Your husband is not a valiant breadwinner nobly sacrificing himself for his family. He is a man living as though he were still single, with a pregnant wife and child tacked on as an occasional afterthought. Yes, he works long hours, but a considerable portion of those hours is voluntarily ceded to the gym, the pub, or side jobs for friends.
Meanwhile, you are thirty weeks pregnant, single-handedly raising a toddler, walking the dog, managing the household and a small business, and somehow expected to radiate gratitude because he has ‘given you’ a bigger house.
He may pay the bills, but financial contribution does not grant him a license to vanish from the daily life of his family. It’s not ‘providing’ if what he provides is absence and disappointment.

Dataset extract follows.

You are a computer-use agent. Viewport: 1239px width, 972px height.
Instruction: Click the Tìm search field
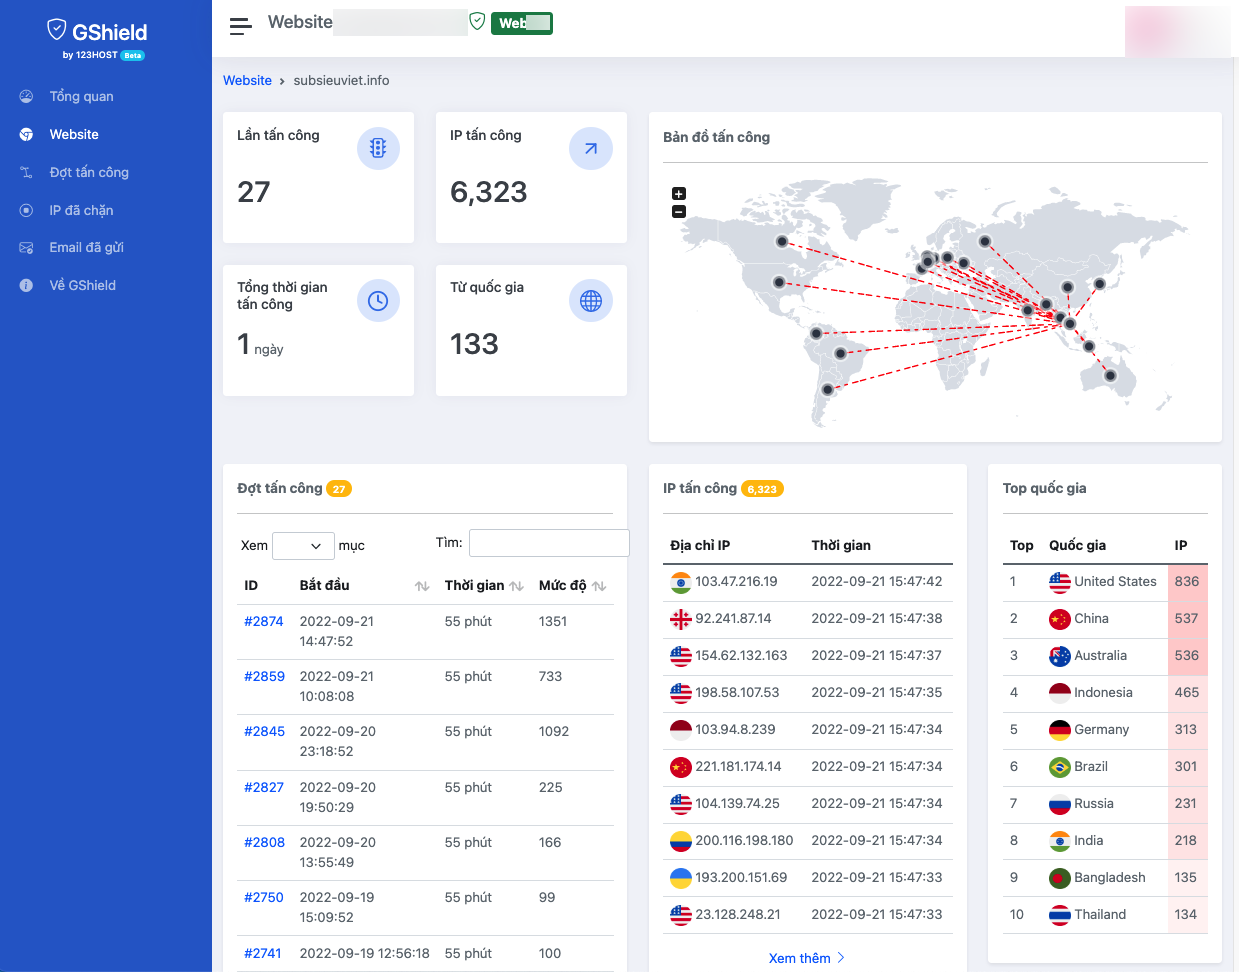click(548, 542)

He knows you’re unhappy; he simply doesn’t care enough to enact lasting change. Worse, he turns your entirely justified frustrations into accusations that you are the problem, urging you to leave if you’re ‘never happy’.
You deserve far more than occasional gestures and the odd load of ironing. You deserve a partner who wants to parent his children, who values your well-being, and who understands that a family is not his one-man show with you as the slogging backstage crew.
So yes, your husband’s behaviour is profoundly lacking. And it’s time you stopped pleading for crumbs of his attention and started asking yourself whether this is truly the life you wish for yourself and your children. Because the truth is, he has not done ‘all he can’. He has merely done whatever he wishes.